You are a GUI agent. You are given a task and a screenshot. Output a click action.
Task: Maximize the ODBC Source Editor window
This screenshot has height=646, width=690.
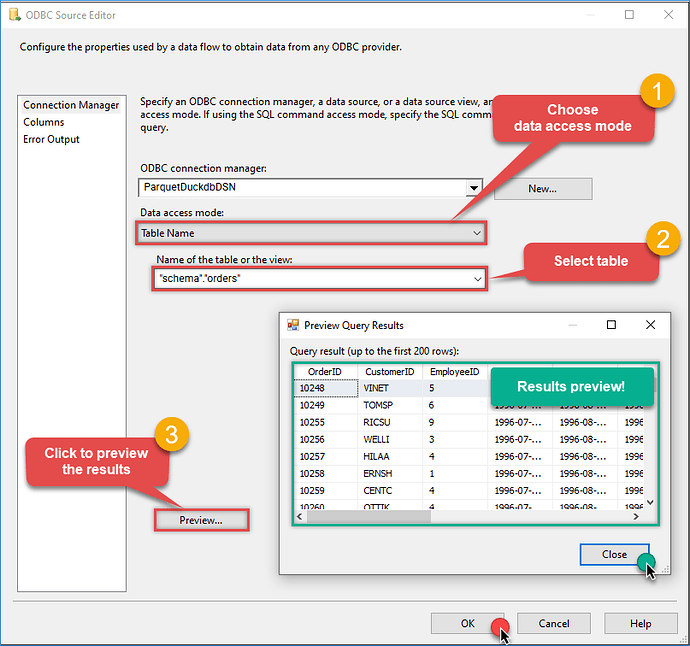[x=629, y=15]
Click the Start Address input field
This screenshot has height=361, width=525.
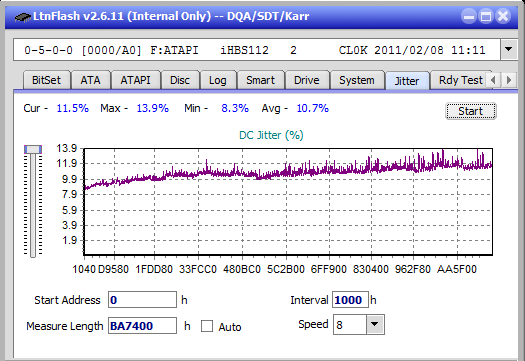coord(142,299)
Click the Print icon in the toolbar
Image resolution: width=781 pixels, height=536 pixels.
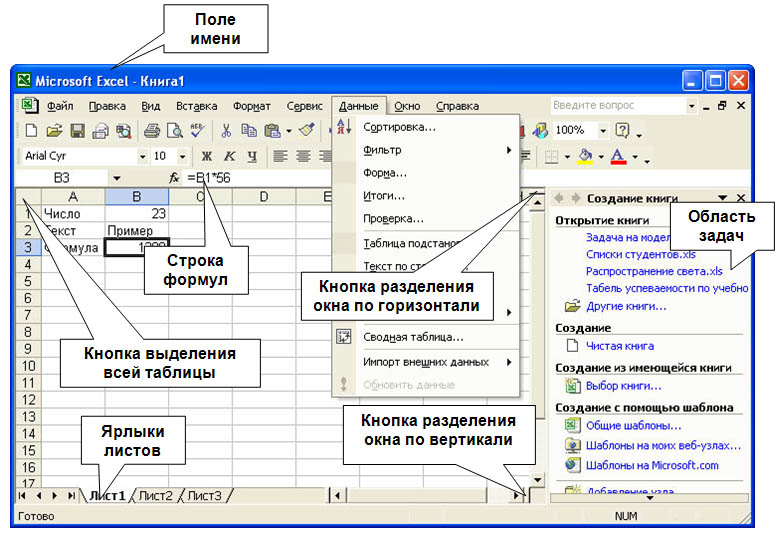coord(151,130)
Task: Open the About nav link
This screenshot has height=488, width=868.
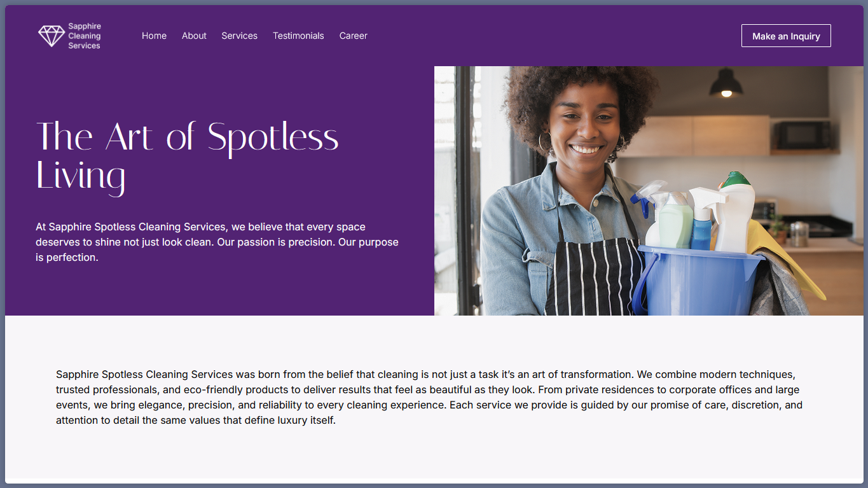Action: click(194, 36)
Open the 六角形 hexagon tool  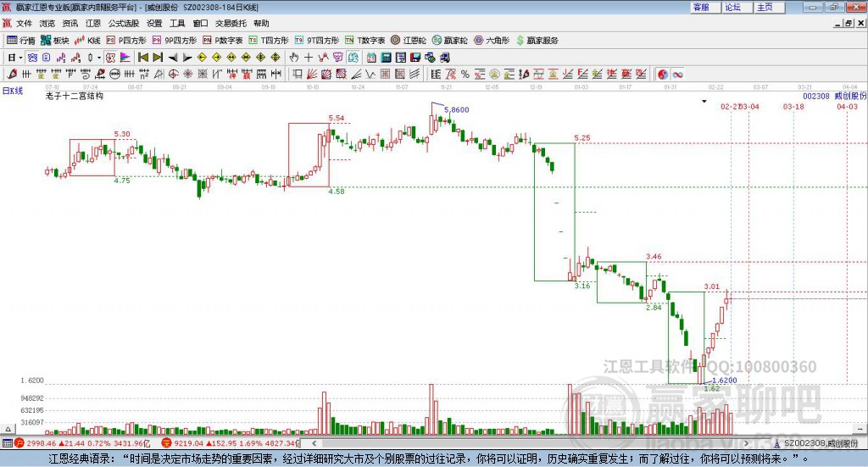click(492, 41)
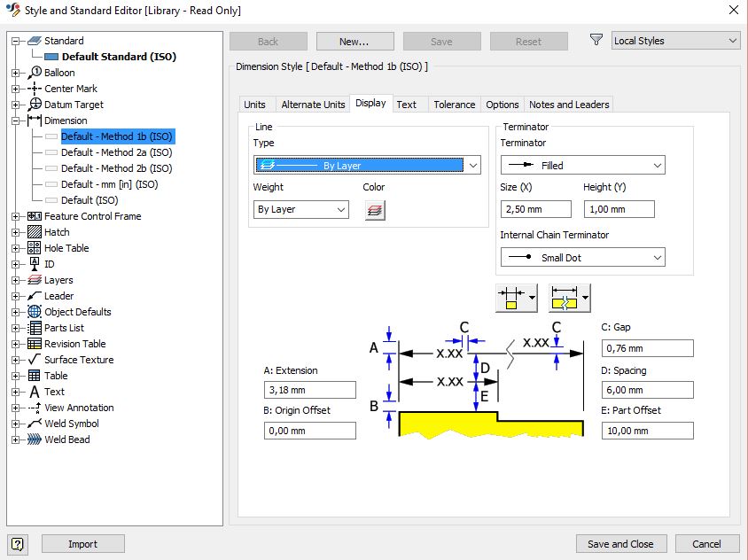Image resolution: width=748 pixels, height=560 pixels.
Task: Open the Terminator Filled dropdown
Action: coord(582,166)
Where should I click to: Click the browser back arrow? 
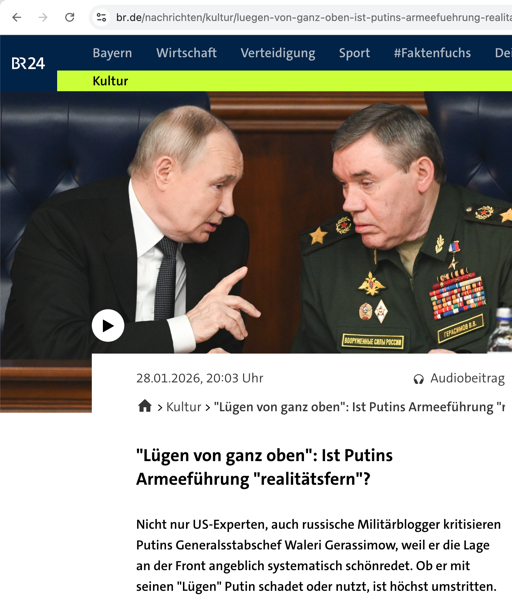click(16, 18)
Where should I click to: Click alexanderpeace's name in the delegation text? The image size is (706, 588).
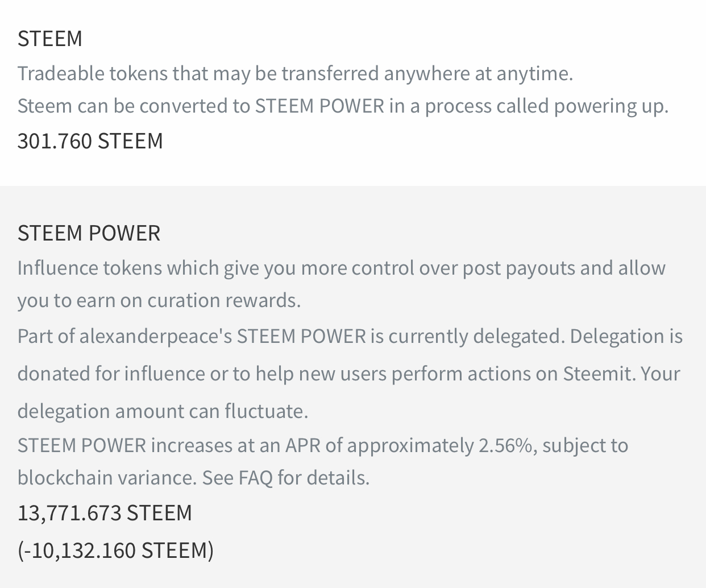(x=156, y=336)
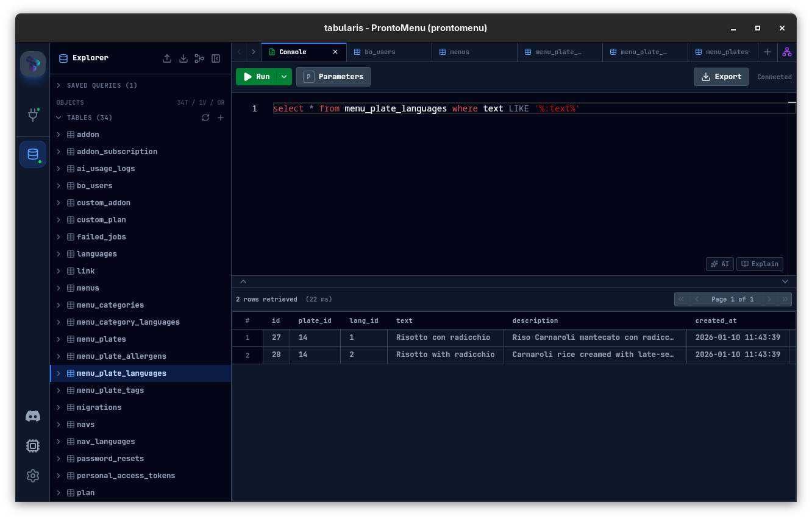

--- --- ---

◆ **Exercise goal**
Beginning at the line with "Where should I click to: Click the" and ending at the last line of the listing above, retype each line exactly, including those two lines. Leave the pictures out.

◆ **Expected answer**
Where should I click to: Click the browser back arrow? 
click(16, 18)
Where should I click to: Click alexanderpeace's name in the delegation text? The image size is (706, 588).
(x=156, y=336)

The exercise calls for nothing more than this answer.